But as that person in the audience says, it looks like the presenter is just not aware that the GDB TUI is a substandard version of Emacs GUD, having mostly the same keybindings.

The second half is a good combined demo of some neat GDB features though.




The biggest problem there is that you're injecting the politics of emacs into your debugging then. GUD's hooks into LLDB are still a third party package because certain parties have deemed llvm-based utilities politically inconvenient.

https://lists.gnu.org/archive/html/emacs-devel/2015-02/msg00...


How is that relevant at all? LLDB is a completely different debugger. The fact that I have to download an extra package to use LLDB doesn't affect my use of GDB at all.

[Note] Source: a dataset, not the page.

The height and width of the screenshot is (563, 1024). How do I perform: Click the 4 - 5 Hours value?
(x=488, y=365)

If LLDB eventually becomes as popular as GDB, I'm sure it will be included into core Emacs then. But I have no interest in LLDB at the moment.


"I'm sure it will be included into core Emacs then"

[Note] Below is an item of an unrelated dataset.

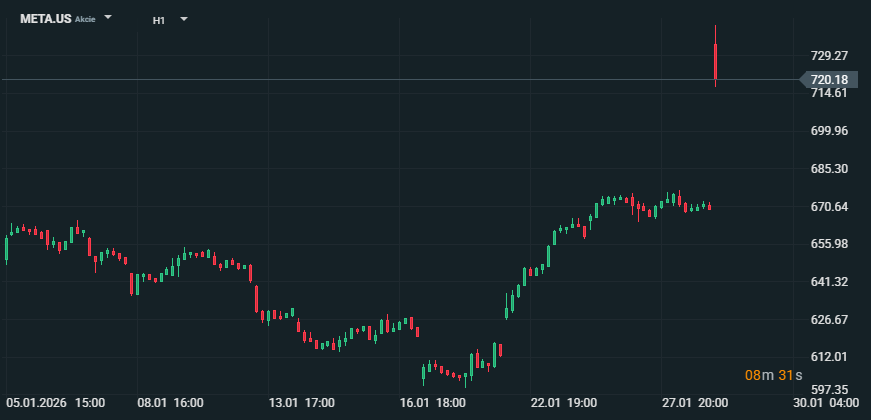This screenshot has height=420, width=871.
Task: Select the 641.32 price level label
Action: point(829,282)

No, actually, it won't :) RMS has said it won't, in fact.


RMS is not the Emacs maintainer...

And even if he was, I don't believe he ever said "If LLDB successfully replaces GDB as the most used libre debugger, even then we still shouldn't support it in Emacs". He's not insane, you know.

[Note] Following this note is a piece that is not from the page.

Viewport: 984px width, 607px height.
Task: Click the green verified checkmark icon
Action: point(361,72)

On the other hand, the historical record: https://www.phoronix.com/scan.php?page=news_item&px=RMS-Emac...


Personally I use the TUI, but I completely get where your coming from - the TUI is really pretty lame for all that it does compared to all that it could do.

That said, the debugging I do is all from the command-line anyway, so all I really want is a way to quickly view the assembly and registers when I break, which the TUI does quite well.

As a note - I think the person in the audience was trying to get at the fact that gdb (like tons of cli programs) uses readline() for input. readline() can be configured to use emacs or vi keybindings, with emacs the default - hence why ctrl-p and ctrl-n work. I personally use vi keybindings, so in gdb I can use ESC, and then jk to go up and down the command history.